(Saved entries)
_ _ _

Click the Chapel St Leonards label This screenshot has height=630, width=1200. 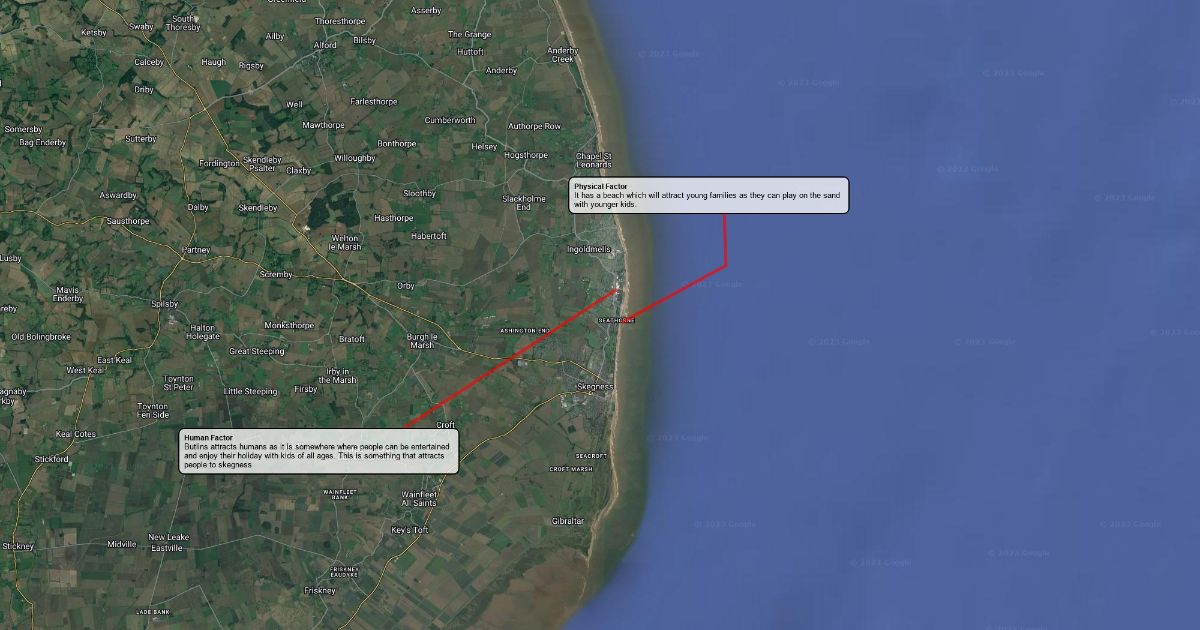click(594, 160)
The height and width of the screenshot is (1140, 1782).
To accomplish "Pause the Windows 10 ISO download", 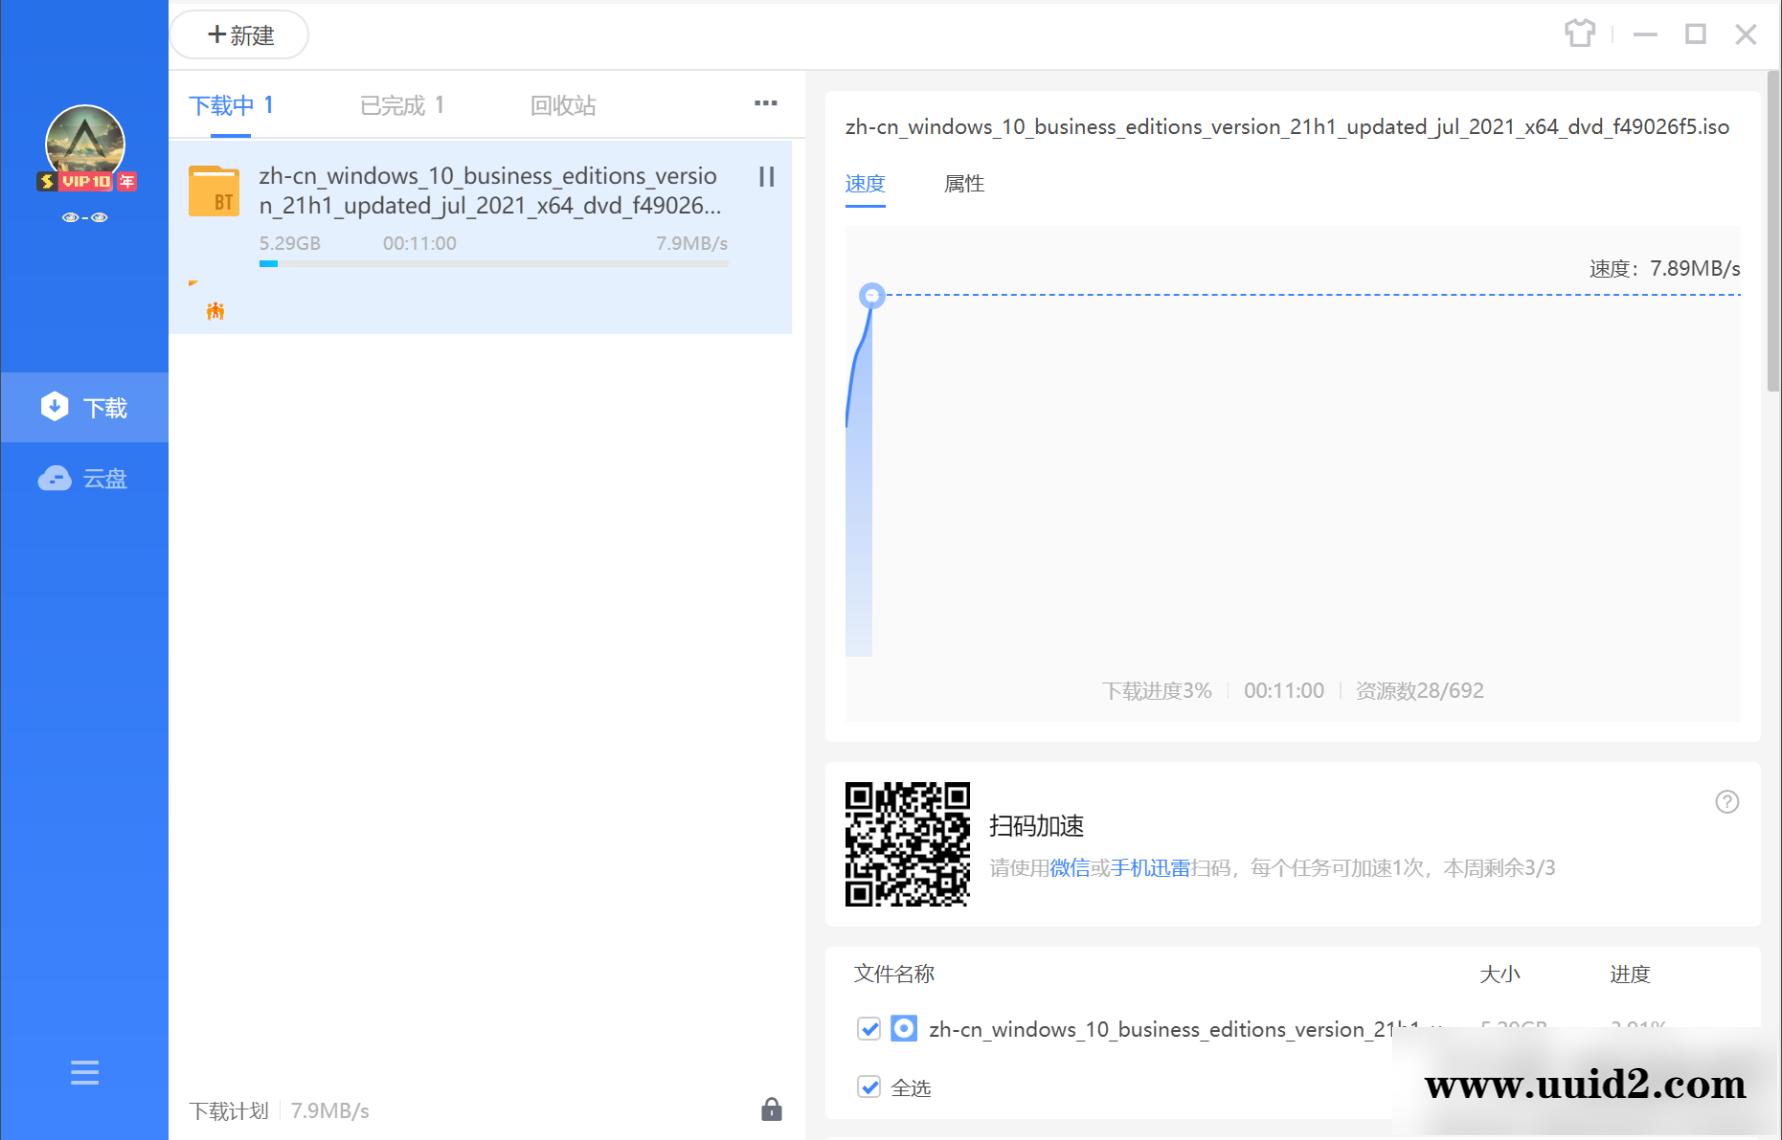I will coord(766,177).
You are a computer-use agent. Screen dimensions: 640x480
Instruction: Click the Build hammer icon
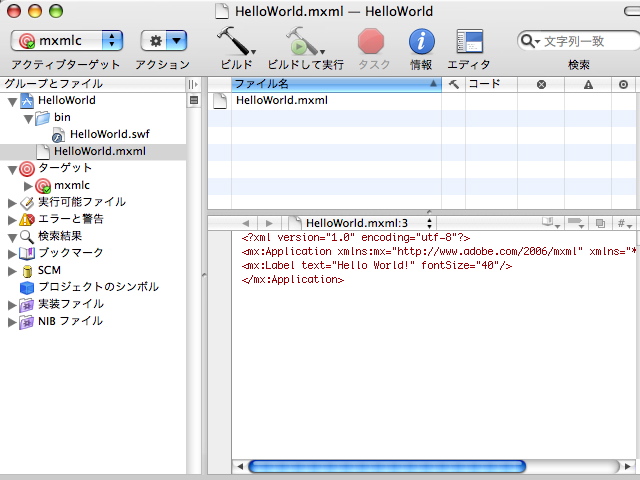point(235,41)
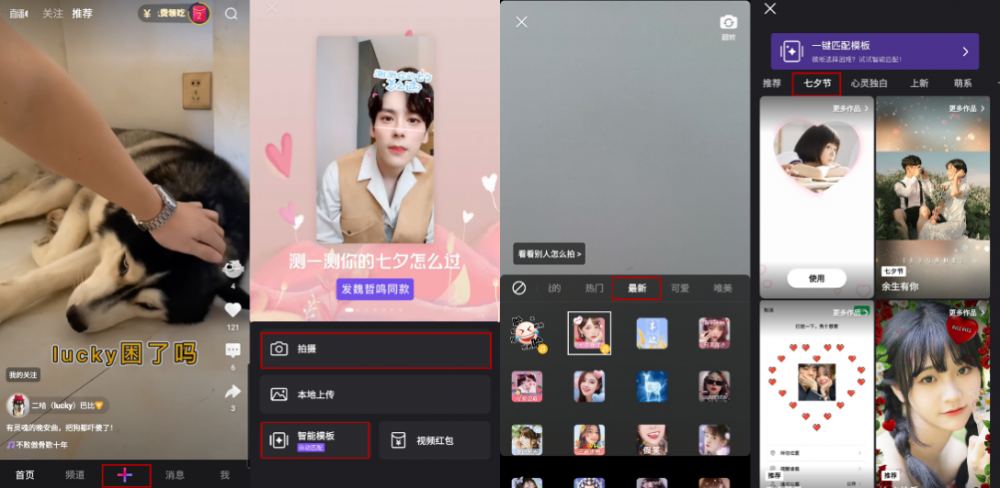
Task: Expand 更多作品 on heart template
Action: [x=850, y=108]
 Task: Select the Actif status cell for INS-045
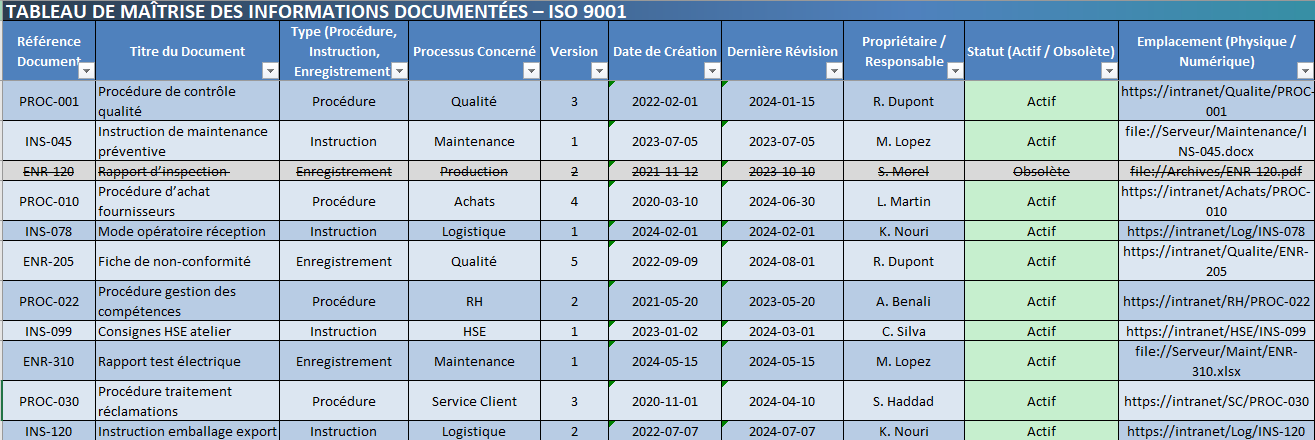pyautogui.click(x=1041, y=141)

_ _ _

Try it:
Exactly the lines from the one that contains "Instruction: Click the Build hammer icon" through the last line of the records should be set down, and the pictures should be dropped.

Answer space:
Instruction: Click the Build hammer icon
point(235,41)
Task: Expand 更多作品 on heart template
Action: [x=850, y=108]
 Task: Select the Actif status cell for INS-045
pyautogui.click(x=1041, y=141)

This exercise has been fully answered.